Mein Tipp ist ja, dass Romney das eigentlich auch weiß, und nach einem eventuellen Wahlsieg durchaus die Steuern erhöhen wird (wie Obama auch), aber so deutlich sagt das natürlich jetzt keiner der beiden. Wäre auch Selbstmord im Wahlkampf.

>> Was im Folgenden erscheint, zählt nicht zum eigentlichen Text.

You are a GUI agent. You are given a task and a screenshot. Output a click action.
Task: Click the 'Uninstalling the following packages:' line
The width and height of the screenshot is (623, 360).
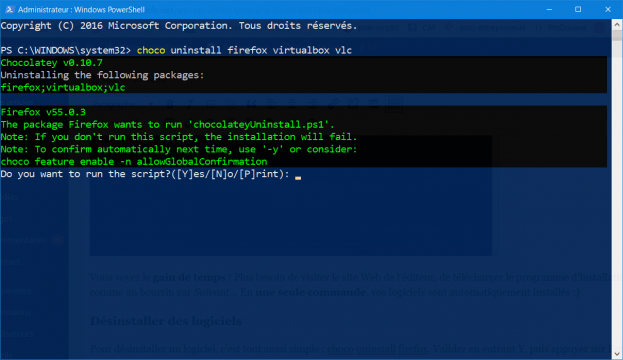102,75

Romney ist aber kein konservativer Hoffnungsträger. Weniger sogar als McCain vor vier Jahren, der eine andere Herangehensweise der Republikaner versprach als sie von Bush gewohnt war und durch die Tea Party in noch extremerer Weise repräsentiert wird. McCain, der Kriegsveteran, hatte durchaus eigene Gestaltungsideen, war an Obamas Kriegsstrategie deutlich näher dran als an Bushs - und ihm war bewusst, dass er als Kandidat gesellschaftliche Verantwortung für alle Amerikaner trug. Romney hingegen wirkt ohne eigenes Profil, es steht zu befürchten, dass er keine eigenen Akzente setzen kann. Der einzige Grund, ihn zu wählen, wäre der, Obama nicht mehr zu wollen. Ob das für den Sieg bei der Präsidentschaftswahl reichen wird? Möglich, aber eher unwahrscheinlich. Vielleicht hat er eine Chance, wenn er sich bei den anstehenden TV-Duellen von Obama nicht zerlegen lässt. Aber das wird schwierig für jemanden, der oft ohne nachvollziehbaren Gedankengang seine Meinung geändert hat. Obama wird ihm diese Wechsel vorhalten, und der republikanische Vorwahlkampf hat bereits gezeigt, dass fast jeder Bewerber Romney in die Ecke drängen konnte. Hätte Santorum sich nicht erst so spät als ernsthafter Gegenkandidat entwickelt, als schon hunderte Stimmen "verloren" waren, wäre es vermutlich nun Santorum, der Obama herausfordern würde. Außerdem wird Obama es Romney nicht so einfach machen wie die Kandidaten Gingrich, Perry oder Cain, die sich alle gekonnt selbst zerlegten.